> _READING TEXT_:
Advocates Call for AIDS Supportive Units in $2B Housing Plan

Governor Andrew Cuomo is currently working with legislative leadership to flesh out details of a $2 billion housing plan. | DONNA ACETO

Governor Andrew Cuomo is currently working with legislative leadership to flesh out details of a $2 billion housing plan. | DONNA ACETO

Proponents of New York’s Plan to End AIDS are pressing Albany to include millions for supportive housing for people with AIDS in a memorandum of understanding that will detail how $2 billion in spending for housing proposed by Governor Andrew Cuomo will be spent.

“We’re optimistic that there will be money in there for the housing initiatives,” said Ginny Shubert, principal at Shubert Botein Policy Associates, a consulting firm. “That’s definitely what we’re hoping for.”

In his January 13 proposed budget for the state fiscal year that began on April 1, Cuomo called for spending $20 billion over the next five years to combat homelessness. There was a $2 billion down payment on that proposal in the budget. The Cuomo administration, Assembly Speaker Carl Heastie, and State Senate Majority Leader John Flanagan are negotiating the memo that will define how that money is spent.

> _ENTRIES PROVIDED_:
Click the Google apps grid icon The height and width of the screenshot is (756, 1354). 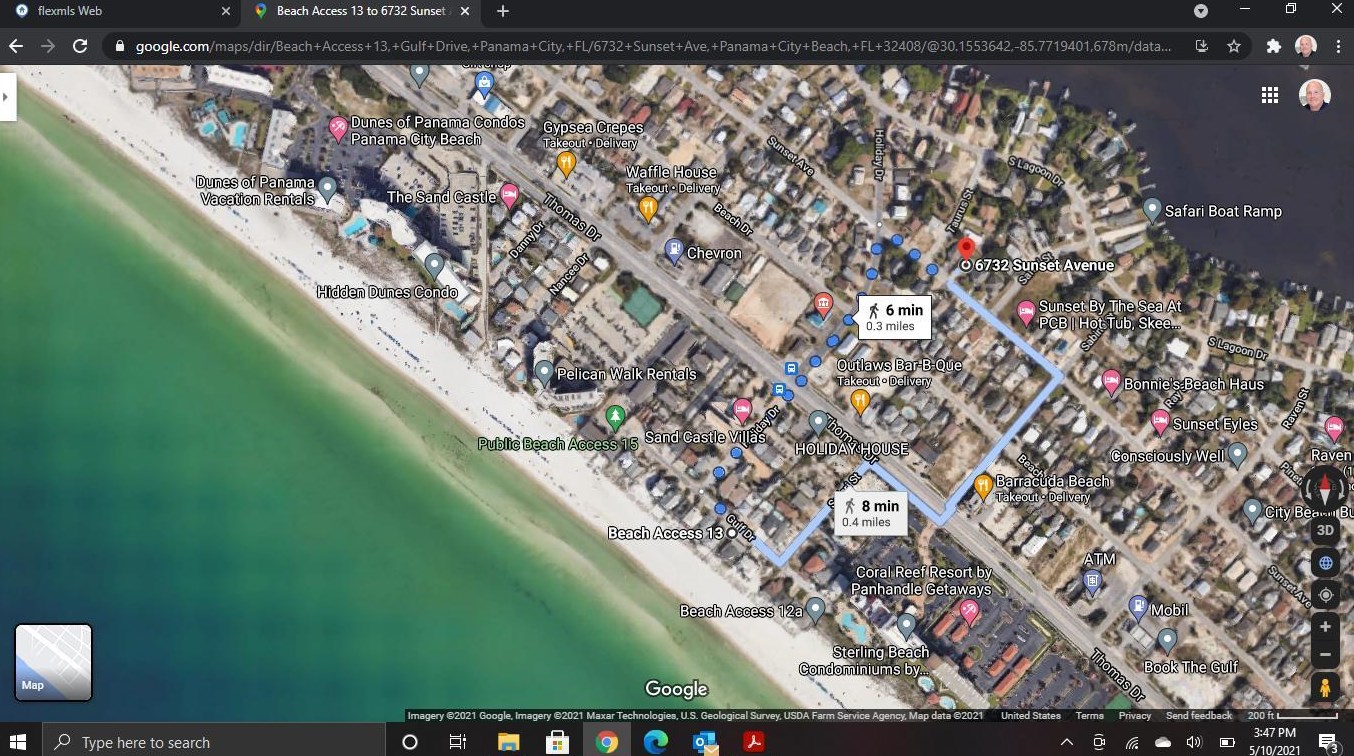1269,95
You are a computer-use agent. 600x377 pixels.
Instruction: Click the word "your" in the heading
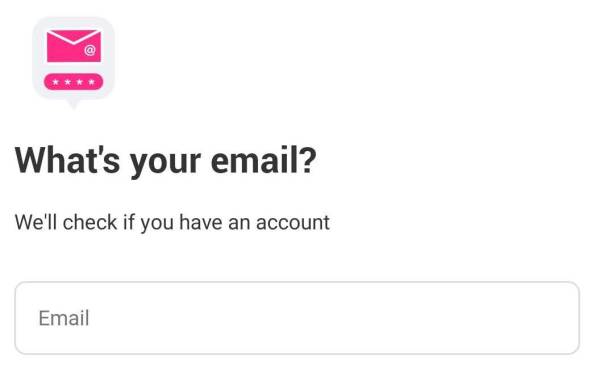[x=165, y=163]
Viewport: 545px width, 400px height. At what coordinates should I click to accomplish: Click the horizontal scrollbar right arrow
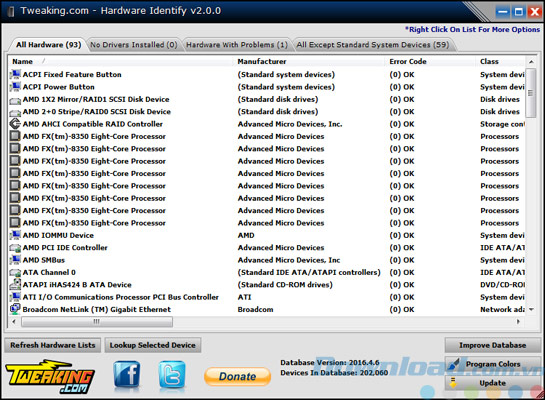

> _DIRECTIONS_:
1. List every person named in the article on AIDS supportive housing, leaving out the photo captions.
2. Translate this sentence from the article on AIDS supportive housing into Spanish: "There was a $2 billion down payment on that proposal in the budget."
3. Sum up the article on AIDS supportive housing in two sentences.

> _WRITTEN RESPONSES_:
1.
Andrew Cuomo
Ginny Shubert
Carl Heastie
John Flanagan

2. Había un pago inicial de 2.000 millones de dólares para esa propuesta en el presupuesto.

3. Backers of New York's Plan to End AIDS are urging Albany to set aside millions for supportive housing for people with AIDS in the memorandum that will spell out how $2 billion in housing money proposed by Governor Andrew Cuomo is spent. That $2 billion is a down payment on Cuomo's call to spend $20 billion over five years to fight homelessness, and the Cuomo administration, Assembly Speaker Carl Heastie, and Senate Majority Leader John Flanagan are negotiating the memo.